La question de la portion n’est pas la même selon ce que le smoothie remplace dans la journée.

Un smoothie consommé comme repas complet au déjeuner peut être parfaitement adapté, à condition qu’il contienne assez de protéines et de fibres pour tenir jusqu’au repas suivant. Un smoothie qui s’ajoute à un repas déjà complet, en revanche, est peut-être juste moins utile.

La teneur en sucres naturels mérite aussi qu’on s’y attarde, sans faire de drama. Les fruits contiennent naturellement du sucre, un sucre qui vient avec des fibres, des vitamines, des minéraux et qui n’a rien de toxique en soi. Mais quand on concentre deux oranges, une banane, une tasse de mangue et une cuillère de sirop d’érable dans un seul verre, on obtient beaucoup de glucides, qui peut dépasser ce que le contexte justifie. Ce n’est pas une question de morale alimentaire, c’est simplement une question de cohérence avec le reste de la journée et le niveau d’activité physique.

Les sucres ajoutés méritent une attention particulière. Le miel, le sirop d’érable et les jus de fruits utilisés comme base dans certaines recettes de smoothies sont classés comme sucres libres par l’OMS et contribuent à l’apport quotidien qu’on cherche à garder raisonnable. Ça ne veut pas dire qu’une cuillère de sirop d’érable dans un smoothie est catastrophique. Ça veut dire qu’on gagne à en être conscient, surtout si on en boit tous les matins.

Quelle portion de smoothie est raisonnable?

Il n’existe pas de réponse universelle, parce que la portion raisonnable dépend du contexte : qui boit le smoothie, à quel moment de la journée, et dans quel cadre alimentaire.

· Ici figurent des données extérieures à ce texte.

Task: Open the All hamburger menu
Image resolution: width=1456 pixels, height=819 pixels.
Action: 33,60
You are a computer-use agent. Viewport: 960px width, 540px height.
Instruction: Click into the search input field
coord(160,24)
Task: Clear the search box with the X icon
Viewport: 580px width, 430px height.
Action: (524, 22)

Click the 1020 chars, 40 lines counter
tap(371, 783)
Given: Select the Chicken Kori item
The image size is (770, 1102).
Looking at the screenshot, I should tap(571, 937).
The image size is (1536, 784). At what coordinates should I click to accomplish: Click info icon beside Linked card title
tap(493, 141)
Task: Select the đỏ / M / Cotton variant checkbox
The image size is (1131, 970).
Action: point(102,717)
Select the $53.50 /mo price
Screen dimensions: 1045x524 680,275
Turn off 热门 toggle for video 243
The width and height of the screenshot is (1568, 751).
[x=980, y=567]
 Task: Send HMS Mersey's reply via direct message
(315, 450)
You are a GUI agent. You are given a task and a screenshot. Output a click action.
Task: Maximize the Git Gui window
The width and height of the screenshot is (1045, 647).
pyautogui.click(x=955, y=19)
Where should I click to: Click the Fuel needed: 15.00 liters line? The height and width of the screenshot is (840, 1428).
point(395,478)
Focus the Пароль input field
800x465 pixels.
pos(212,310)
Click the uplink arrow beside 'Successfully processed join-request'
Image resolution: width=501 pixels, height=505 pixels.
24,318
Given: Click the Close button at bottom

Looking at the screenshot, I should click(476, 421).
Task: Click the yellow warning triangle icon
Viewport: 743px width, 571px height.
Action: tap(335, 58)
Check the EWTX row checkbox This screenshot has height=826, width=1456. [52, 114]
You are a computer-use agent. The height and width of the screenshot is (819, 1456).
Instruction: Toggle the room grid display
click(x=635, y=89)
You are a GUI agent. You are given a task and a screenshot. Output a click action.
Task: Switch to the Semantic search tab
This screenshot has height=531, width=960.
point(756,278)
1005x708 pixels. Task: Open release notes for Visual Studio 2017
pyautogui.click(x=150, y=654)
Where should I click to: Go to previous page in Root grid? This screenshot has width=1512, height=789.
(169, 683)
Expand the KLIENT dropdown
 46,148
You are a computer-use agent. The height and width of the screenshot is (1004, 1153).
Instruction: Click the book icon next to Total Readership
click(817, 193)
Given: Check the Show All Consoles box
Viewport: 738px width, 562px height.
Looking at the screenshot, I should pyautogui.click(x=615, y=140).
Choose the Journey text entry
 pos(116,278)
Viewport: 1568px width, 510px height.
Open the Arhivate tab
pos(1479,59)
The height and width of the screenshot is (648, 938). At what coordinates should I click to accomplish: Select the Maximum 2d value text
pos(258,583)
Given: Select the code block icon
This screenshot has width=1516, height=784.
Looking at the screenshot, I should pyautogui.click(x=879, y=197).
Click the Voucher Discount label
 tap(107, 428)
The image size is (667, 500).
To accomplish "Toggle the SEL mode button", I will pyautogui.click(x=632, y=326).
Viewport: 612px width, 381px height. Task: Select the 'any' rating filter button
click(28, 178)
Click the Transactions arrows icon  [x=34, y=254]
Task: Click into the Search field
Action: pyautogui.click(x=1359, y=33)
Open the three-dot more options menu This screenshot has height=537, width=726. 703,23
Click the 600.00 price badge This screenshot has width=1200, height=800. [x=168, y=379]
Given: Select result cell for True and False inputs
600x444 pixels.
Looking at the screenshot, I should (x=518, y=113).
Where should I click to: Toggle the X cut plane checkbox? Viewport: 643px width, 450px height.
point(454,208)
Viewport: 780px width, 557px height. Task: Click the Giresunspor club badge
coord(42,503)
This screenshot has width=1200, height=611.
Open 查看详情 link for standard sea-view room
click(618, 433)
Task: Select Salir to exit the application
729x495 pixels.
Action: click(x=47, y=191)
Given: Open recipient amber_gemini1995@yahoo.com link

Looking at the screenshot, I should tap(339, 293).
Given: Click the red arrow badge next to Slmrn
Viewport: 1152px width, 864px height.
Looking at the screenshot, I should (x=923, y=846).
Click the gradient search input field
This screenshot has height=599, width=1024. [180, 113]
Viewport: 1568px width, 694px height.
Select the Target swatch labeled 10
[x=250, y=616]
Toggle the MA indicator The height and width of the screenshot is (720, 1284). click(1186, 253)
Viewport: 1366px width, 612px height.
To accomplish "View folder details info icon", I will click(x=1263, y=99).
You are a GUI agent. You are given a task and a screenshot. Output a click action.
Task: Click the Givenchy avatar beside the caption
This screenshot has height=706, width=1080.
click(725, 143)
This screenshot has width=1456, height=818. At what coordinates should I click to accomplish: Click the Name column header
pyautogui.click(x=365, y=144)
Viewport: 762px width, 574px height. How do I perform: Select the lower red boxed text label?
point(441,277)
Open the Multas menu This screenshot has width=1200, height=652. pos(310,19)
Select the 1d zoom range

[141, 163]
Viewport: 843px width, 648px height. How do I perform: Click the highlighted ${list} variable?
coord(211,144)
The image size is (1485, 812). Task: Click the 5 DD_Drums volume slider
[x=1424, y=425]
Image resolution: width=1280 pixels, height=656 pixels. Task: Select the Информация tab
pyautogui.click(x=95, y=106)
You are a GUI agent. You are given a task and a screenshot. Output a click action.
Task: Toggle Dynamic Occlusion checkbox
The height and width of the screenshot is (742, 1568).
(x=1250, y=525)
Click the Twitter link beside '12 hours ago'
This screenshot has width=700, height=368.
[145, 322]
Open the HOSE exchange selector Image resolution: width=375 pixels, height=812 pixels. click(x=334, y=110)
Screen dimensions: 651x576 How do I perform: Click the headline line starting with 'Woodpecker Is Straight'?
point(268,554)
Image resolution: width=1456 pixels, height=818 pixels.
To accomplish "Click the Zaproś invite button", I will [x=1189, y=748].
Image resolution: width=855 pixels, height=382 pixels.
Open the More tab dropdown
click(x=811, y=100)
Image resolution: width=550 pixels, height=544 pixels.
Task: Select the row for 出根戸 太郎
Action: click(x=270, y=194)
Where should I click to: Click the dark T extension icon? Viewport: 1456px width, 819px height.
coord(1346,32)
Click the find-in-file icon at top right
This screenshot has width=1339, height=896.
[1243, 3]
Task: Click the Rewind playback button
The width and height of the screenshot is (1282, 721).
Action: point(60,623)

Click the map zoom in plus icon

Une façon pratique d’y penser (et c’est exactement ce que cette expérience visuelle illustre) c’est de se demander si on serait capable de manger tous ces ingrédients sous leur forme solide en une seule fois. Ce n’est pas une règle absolue. C’est un outil simple, sans comptage et sans culpabilité, qui aide à mettre les choses en perspective.

Un smoothie de 250 à 375 ml, bien équilibré avec des protéines et des fibres, est généralement une portion appropriée pour une collation ou un complément de déjeuner. Un smoothie consommé comme repas complet peut légitimement dépasser ce volume s’il est conçu en conséquence.

Le smoothie maison garde tous ses avantages : il conserve les fibres des fruits entiers, contrairement au jus; il permet d’intégrer facilement des légumes; et il se prépare en trente secondes. Ce qu’il ne fait pas, c’est tromper le cerveau indéfiniment. Être conscient de ce qu’il contient — et de ce qu’on serait capable d’en manger sous forme solide — est probablement la façon la plus honnête et la plus sereine de l’apprécier.


Ce dossier a été écrit en collaboration avec Mara Hannan-Desjardins & Stéphanie Bélanger, stagiaires au baccalauréat en nutrition à l’Université Laval.